(Recorded data)
· · · ·
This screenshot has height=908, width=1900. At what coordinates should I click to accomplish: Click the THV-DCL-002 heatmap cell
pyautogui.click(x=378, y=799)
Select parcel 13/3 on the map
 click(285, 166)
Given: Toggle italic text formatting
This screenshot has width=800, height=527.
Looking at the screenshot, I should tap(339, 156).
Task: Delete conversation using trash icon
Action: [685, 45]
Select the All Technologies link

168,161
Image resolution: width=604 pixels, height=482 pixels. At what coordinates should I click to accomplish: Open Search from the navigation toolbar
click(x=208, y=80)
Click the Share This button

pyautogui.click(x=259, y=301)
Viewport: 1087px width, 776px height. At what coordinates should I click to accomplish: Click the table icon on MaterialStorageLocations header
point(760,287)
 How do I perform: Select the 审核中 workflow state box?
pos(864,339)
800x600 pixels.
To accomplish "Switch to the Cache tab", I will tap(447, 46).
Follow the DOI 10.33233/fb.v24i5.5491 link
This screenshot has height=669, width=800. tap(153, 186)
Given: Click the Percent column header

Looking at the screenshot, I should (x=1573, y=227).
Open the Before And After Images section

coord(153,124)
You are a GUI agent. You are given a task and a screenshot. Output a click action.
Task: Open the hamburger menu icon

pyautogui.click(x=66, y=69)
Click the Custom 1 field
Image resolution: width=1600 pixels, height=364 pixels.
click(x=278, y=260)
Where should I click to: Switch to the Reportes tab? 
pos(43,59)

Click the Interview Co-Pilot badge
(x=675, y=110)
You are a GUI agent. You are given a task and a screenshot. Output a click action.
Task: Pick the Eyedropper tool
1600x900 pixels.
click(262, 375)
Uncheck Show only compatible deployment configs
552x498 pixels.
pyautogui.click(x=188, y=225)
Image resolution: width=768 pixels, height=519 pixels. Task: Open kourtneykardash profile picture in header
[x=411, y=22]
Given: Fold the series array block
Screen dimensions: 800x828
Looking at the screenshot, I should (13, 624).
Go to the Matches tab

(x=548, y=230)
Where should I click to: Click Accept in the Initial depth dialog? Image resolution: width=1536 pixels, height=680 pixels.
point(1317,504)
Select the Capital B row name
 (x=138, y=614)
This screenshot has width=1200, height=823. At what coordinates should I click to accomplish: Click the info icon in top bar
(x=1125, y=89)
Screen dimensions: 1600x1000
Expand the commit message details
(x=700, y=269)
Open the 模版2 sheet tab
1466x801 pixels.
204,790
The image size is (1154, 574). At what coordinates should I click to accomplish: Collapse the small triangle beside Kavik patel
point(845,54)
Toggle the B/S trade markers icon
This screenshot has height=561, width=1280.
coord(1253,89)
· · · ·
> Exercise goal: From the line containing "How do I perform: Select" to the last line of the records above, please write out every line exactly and add nothing.

> Reply:
 How do I perform: Select the 审核中 workflow state box?
pos(864,339)
800x600 pixels.
To accomplish "Switch to the Cache tab", I will tap(447, 46).
Follow the DOI 10.33233/fb.v24i5.5491 link
This screenshot has height=669, width=800. tap(153, 186)
Given: Click the Percent column header

Looking at the screenshot, I should (x=1573, y=227).
Open the Before And After Images section

coord(153,124)
You are a GUI agent. You are given a task and a screenshot. Output a click action.
Task: Open the hamburger menu icon

pyautogui.click(x=66, y=69)
Click the Custom 1 field
Image resolution: width=1600 pixels, height=364 pixels.
click(x=278, y=260)
Where should I click to: Switch to the Reportes tab? 
pos(43,59)

Click the Interview Co-Pilot badge
(x=675, y=110)
You are a GUI agent. You are given a task and a screenshot. Output a click action.
Task: Pick the Eyedropper tool
1600x900 pixels.
click(262, 375)
Uncheck Show only compatible deployment configs
552x498 pixels.
pyautogui.click(x=188, y=225)
Image resolution: width=768 pixels, height=519 pixels. Task: Open kourtneykardash profile picture in header
[x=411, y=22]
Given: Fold the series array block
Screen dimensions: 800x828
Looking at the screenshot, I should (13, 624).
Go to the Matches tab

(x=548, y=230)
Where should I click to: Click Accept in the Initial depth dialog? Image resolution: width=1536 pixels, height=680 pixels.
point(1317,504)
Select the Capital B row name
 (x=138, y=614)
This screenshot has width=1200, height=823. At what coordinates should I click to accomplish: Click the info icon in top bar
(x=1125, y=89)
Screen dimensions: 1600x1000
Expand the commit message details
(x=700, y=269)
Open the 模版2 sheet tab
1466x801 pixels.
204,790
The image size is (1154, 574). At what coordinates should I click to accomplish: Collapse the small triangle beside Kavik patel
point(845,54)
Toggle the B/S trade markers icon
This screenshot has height=561, width=1280.
coord(1253,89)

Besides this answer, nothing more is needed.